Dahyun tidak dapat berpikir sama sekali. Rasanya, bagaikan nyawanya tersedot habis untuk kegiatan yang bahkan tidak sempat ia sangka. Sewaktu Jimin sudah merengkuh wajahnya dan memberikan kecupan ringan di sudut bibirnya, Dahyun merasa otak dan logikanya bergerak tumpul dan Jimin tidak berhenti.

Jimin menggoda dengan memberikan banyak kecupan lama dan dalam di sekitar bibirnya, hingga Dahyun lemas di atas kakinya sendiri. Untuk itu pula, pria itu sudah menyampirkan sekitar tangannya di sisi pinggang Dahyun agar Dahyun tetap stabil di posisinya. Tidak hanya itu, Jimin pun merengkuh sisi wajah Dahyun dengan tangan lain, dan mengarahkan bibir mereka agar berpanggutan lembut. Dahyun bernapas di sela sela gerakan intens dan menuntut tersebut sedangkan Jimin sedikit tersenyum dan menahan tengkuk Dahyun.

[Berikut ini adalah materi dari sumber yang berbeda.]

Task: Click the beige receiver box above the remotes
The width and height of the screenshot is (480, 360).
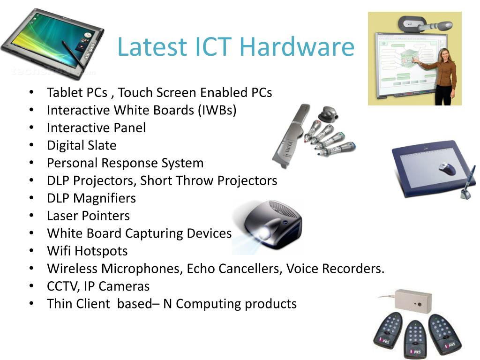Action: point(412,300)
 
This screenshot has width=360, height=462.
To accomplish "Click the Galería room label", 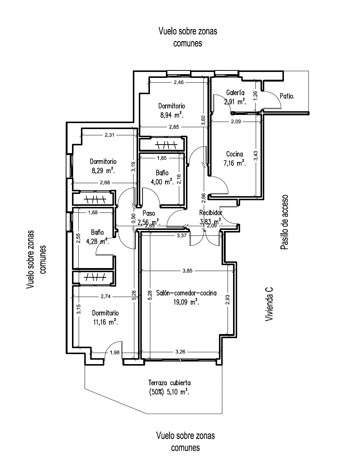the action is pyautogui.click(x=235, y=93).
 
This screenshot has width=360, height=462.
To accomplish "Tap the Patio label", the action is pyautogui.click(x=287, y=96).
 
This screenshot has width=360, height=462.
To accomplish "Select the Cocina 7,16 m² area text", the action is pyautogui.click(x=235, y=163).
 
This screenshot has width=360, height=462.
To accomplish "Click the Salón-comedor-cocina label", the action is pyautogui.click(x=186, y=293).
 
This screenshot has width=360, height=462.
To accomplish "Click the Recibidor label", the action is pyautogui.click(x=211, y=212).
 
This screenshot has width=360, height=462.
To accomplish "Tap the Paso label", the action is pyautogui.click(x=149, y=213).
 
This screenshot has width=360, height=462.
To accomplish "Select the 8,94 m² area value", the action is pyautogui.click(x=172, y=115).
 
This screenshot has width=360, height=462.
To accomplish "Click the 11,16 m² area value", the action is pyautogui.click(x=105, y=322).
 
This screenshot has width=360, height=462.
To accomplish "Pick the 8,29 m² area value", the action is pyautogui.click(x=103, y=171).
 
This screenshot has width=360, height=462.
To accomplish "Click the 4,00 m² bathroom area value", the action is pyautogui.click(x=162, y=182).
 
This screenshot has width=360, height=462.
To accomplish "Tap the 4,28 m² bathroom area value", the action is pyautogui.click(x=98, y=241).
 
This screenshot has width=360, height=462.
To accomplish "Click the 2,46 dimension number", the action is pyautogui.click(x=179, y=82).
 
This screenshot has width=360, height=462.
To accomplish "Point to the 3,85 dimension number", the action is pyautogui.click(x=187, y=271).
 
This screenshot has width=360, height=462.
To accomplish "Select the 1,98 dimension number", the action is pyautogui.click(x=114, y=353).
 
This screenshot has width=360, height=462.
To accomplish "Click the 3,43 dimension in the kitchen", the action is pyautogui.click(x=256, y=156).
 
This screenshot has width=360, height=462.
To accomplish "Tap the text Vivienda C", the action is pyautogui.click(x=269, y=304).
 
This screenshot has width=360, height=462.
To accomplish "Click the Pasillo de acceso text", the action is pyautogui.click(x=284, y=222).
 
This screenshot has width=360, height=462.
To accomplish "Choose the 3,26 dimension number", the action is pyautogui.click(x=180, y=352).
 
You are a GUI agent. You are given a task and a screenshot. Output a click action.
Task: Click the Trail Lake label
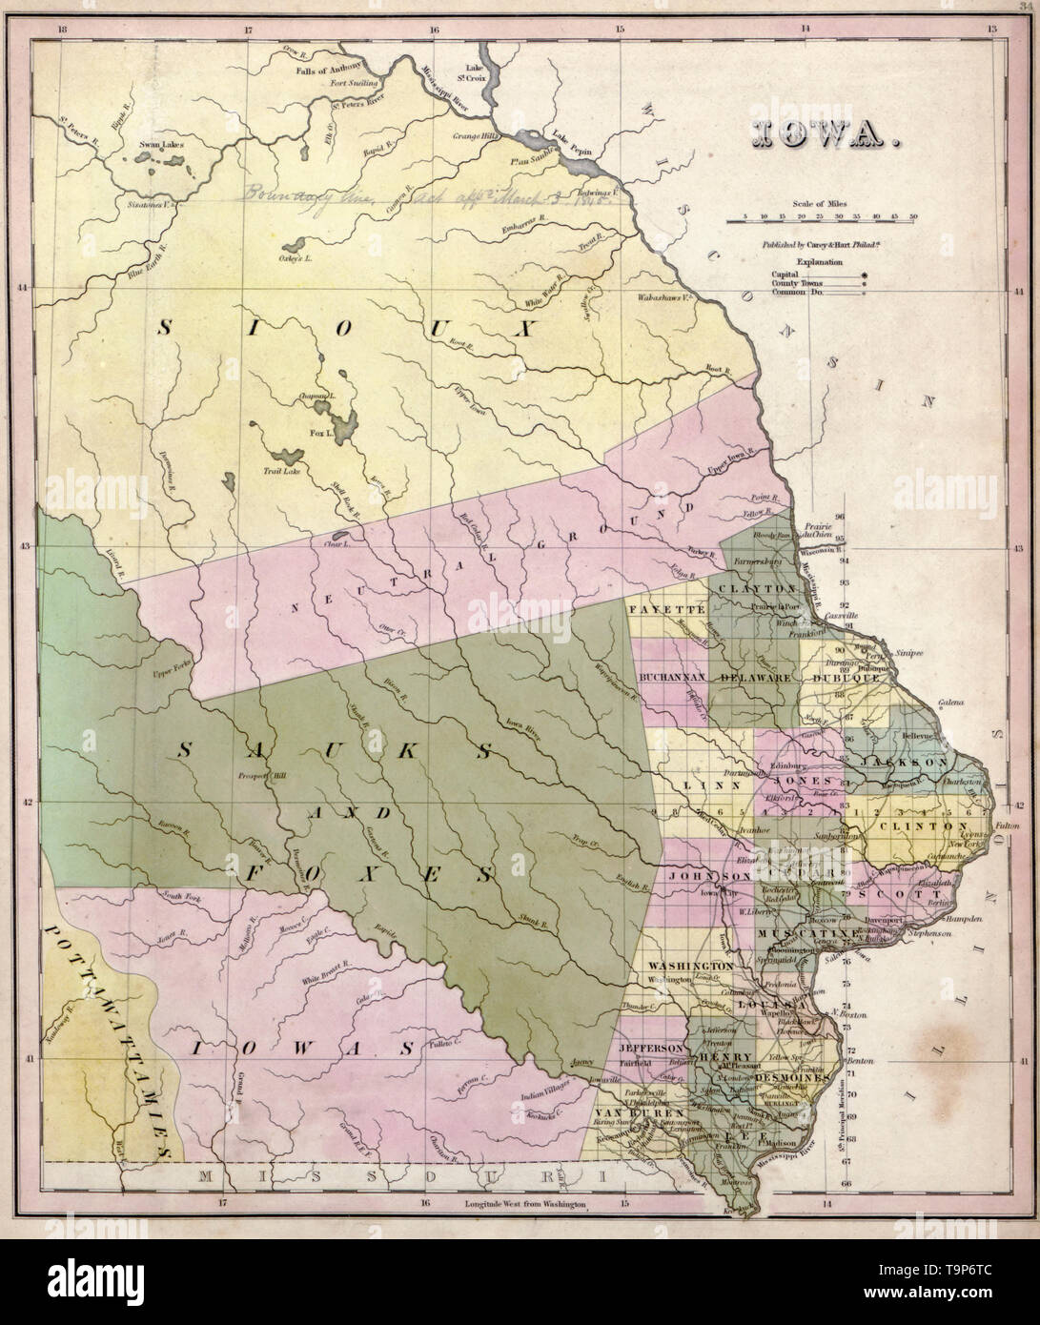coord(281,471)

"Sebentar ..." Jimin mendongak ke sisi ruangan. "Di sini tidak ada kamera pengawas kan?"

"Kurasa .. tidak .." sahut gadis itu dengan wajah terpanggang. Bibirnya terasa panas, perih, dan mati rasa untuk beberapa detik. Dahyun harus mengambil napas lagi atau tidak bernapas sama sekali.

"Oke, bagus." Jimin melanjutkan kegiatan mereka hingga tanpa sadar, Dahyun memejamkan matanya dan membalas dengan perlahan. Gerakan sesederhana itu yang berhasil membuat Jimin lagi lagi tersenyum. Ditambah dengan lenguhan ringan yang lolos dengan mulus dari bibir Dahyun, semakin membuat otot pipi Jimin terangkat naik.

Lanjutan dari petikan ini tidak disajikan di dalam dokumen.